Any time a team can turn a Rule 5 pick into anything of note is at least a minor victory. That Rule 5 pick Brad Keller—a 40-man casualty snagged from the Diamondbacks’ organization this past offseason—has been one of the few bright spots on the Royals’ major-league roster carries with it an inherent damning with faint praise given the complete disaster into which the 2018 Kansas City Royals have devolved. But regardless of the state of the team in this lost season, Keller’s campaign has been and continues to be a success.
Brad Keller continued his exclamatory season this afternoon, facing and controlling a solid Angels club featuring the best player in the game, Mike Trout. In his seven innings of work, Keller allowed just four baserunners, two by way of the walk and another two via singles—via Mike Trout and Andrelton Simmons. Using 109 pitches to get through seven frames, the contact-oriented Keller struck out a career-high six batsmen, while inducing 13 groundouts—one a double-play ball from Albert Pujols that erased a walk to Trout—and no flyouts.
With Keller locking down the Angels lineup for seven full frames, Ned Yost needed just six outs from his generally dismal bullpen. Tim Hill hit the first batter he faced, David Fletcher. The plunking put what was then the tying runner aboard, prompting Yost to yank Hill then and there, fingering the possible next Speaker of the House Kevin McCarthy to finish out the eighth. McCarthy silenced the next three Angels’ bats, but not before Fletcher swiped a bag to get into scoring position, sending pulse-rates rocketing to unhealthy levels. Wily Peralta got his first post-Kelvin-Herrera save opportunity after last week’s trade (Tim Hill got the first save after Herrera’s departure on Friday), and he made the most of it, ceding a two-out single to Albert Pujols before shutting the door on the Angels.
Offensively, the Royals didn’t do much, but facing southpaw Tyler Skaggs, they got just enough done to eke out the 2-0 win. After a quiet first three innings, Hunter Dozier led off the bottom of the fourth with a double smoked into the gap in left-center. Lucas Duda followed with a single to drive Dozier in before getting hung out to dry on an Alcides Escobar tailor-made double-play ball.

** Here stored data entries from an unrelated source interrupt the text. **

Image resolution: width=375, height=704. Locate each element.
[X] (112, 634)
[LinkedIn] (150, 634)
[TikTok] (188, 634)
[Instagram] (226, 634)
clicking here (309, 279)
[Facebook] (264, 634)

The Royals sent the minimum to the plate in the fifth and sixth innings thanks to Abraham Almonte erasing himself from the basepaths after getting picked off in the sixth, and the Royals squandered a one-out Alcides Escobar walk in the seventh, stranding him after he accomplished the herculean feat of managing a walk.

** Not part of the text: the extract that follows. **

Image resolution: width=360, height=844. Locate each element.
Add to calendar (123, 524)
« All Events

In the eighth, however, the Royals got back on the scoreboard with Adalberto Mondesí leading things off with a walk. Whit Merrifield stroked a single to right, moving the fleet-footed Mondesí up 180 feet to third, setting the table for a Rosell Herrera RBI-single.
It should probably be noted that Alcides Escobar made a start at third base this afternoon, the latest development in The Continuing Adventures of the Newly Minted Utility Man.
If the Royals had an offensive standout today, it was probably new Royal Rosell Herrera, whose three hits put him on base more than any of his teammates and one of which drove in the Royals’ eighth-inning insurance run. Every Royal but Salvador Pérez reached base at least once. To sink into further ignominy, Pérez went 0-for-4 with a grounding-into-a-double-play mixed in for bad measure.
The win is the Royals’ fourth in the month of June. That is not many. To say it’s been a bad month for the Kansas City nine would be a grotesque understatement.